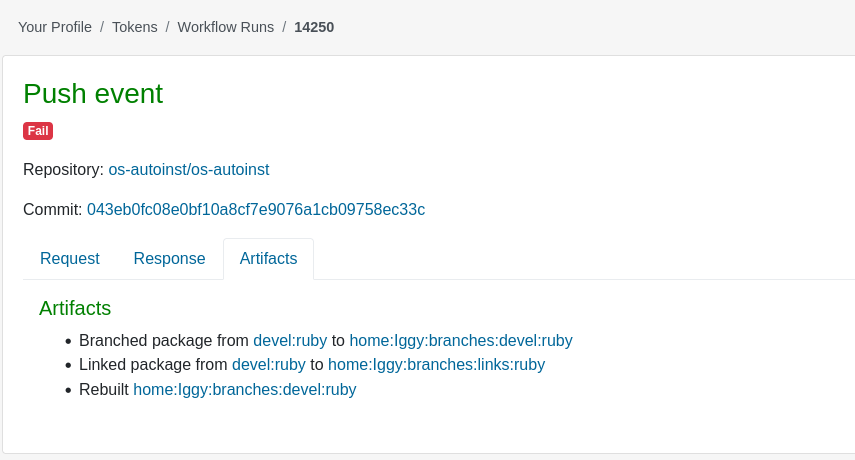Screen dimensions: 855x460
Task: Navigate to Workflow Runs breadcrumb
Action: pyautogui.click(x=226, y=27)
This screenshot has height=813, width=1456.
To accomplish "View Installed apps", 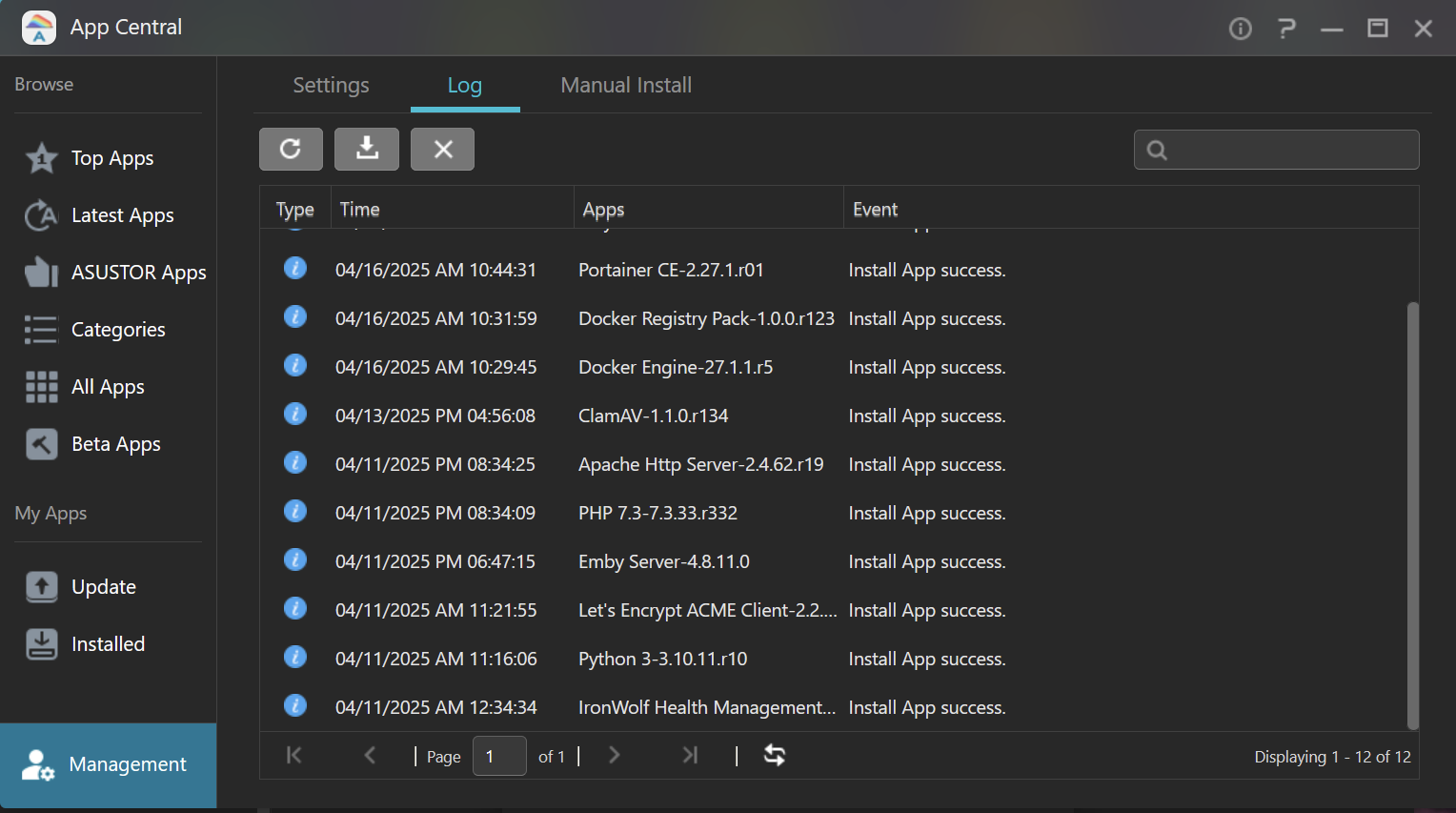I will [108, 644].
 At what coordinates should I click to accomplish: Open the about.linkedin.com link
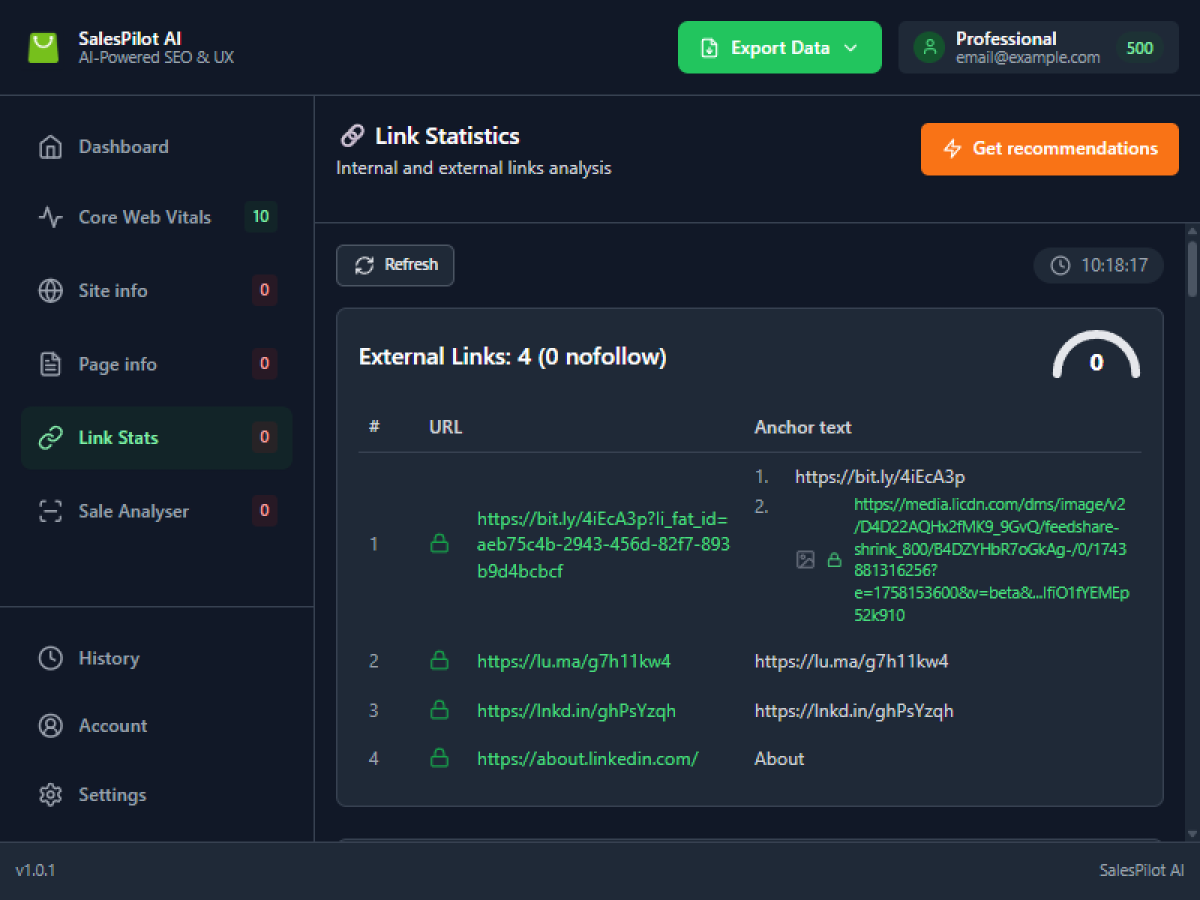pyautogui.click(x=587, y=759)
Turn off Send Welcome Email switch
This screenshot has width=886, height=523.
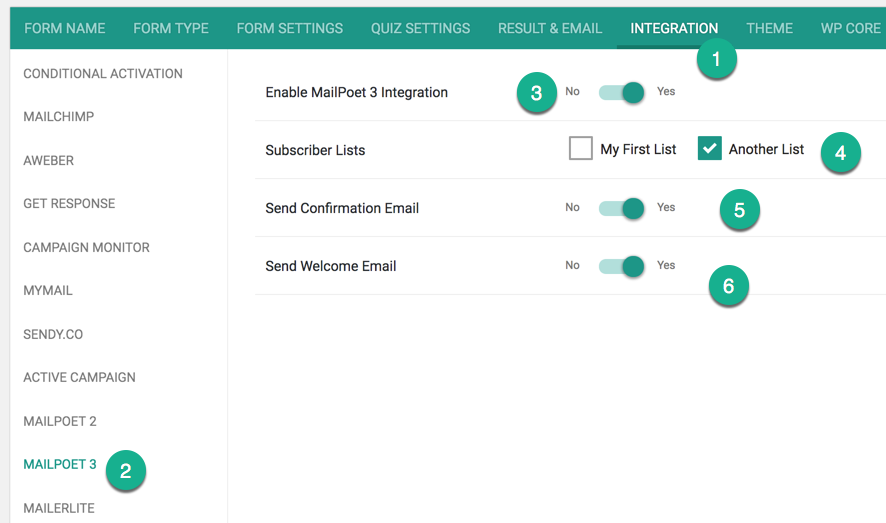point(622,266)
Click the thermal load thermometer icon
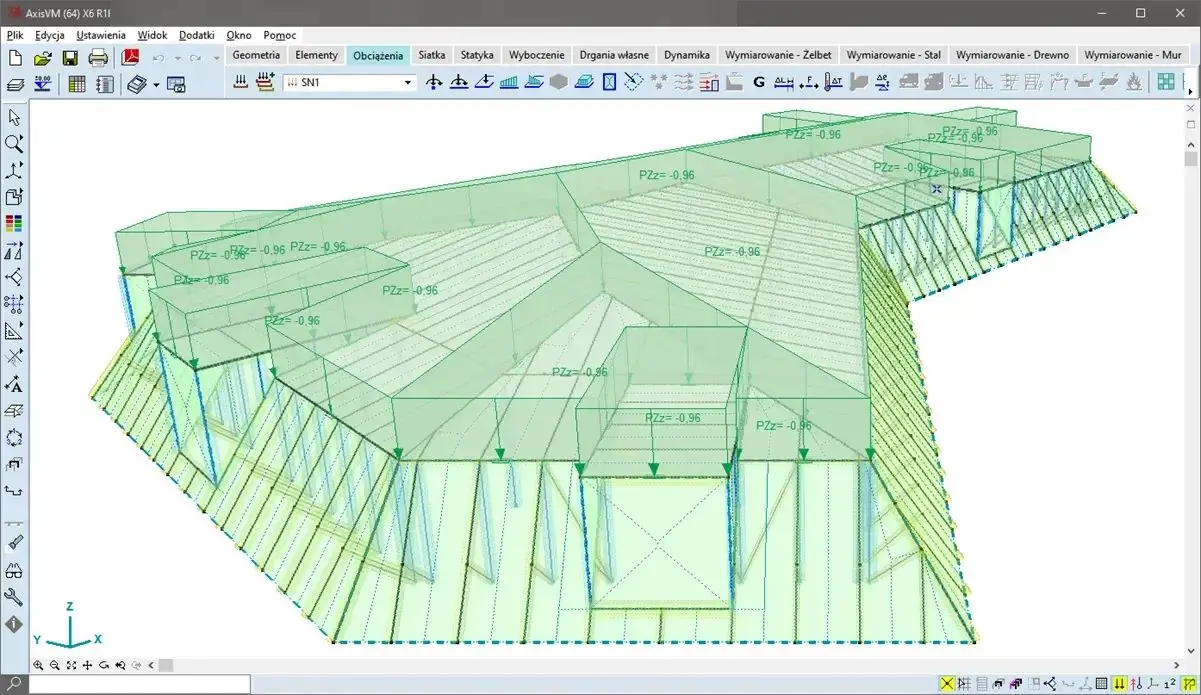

## TASK REQUIREMENTS
Repeat exactly the lines from the one containing "This screenshot has width=886, height=523." to the last line of the data above, both included, and write no pictures into the copy.

## ANSWER BELOW
This screenshot has width=886, height=523.
point(622,266)
Click the thermal load thermometer icon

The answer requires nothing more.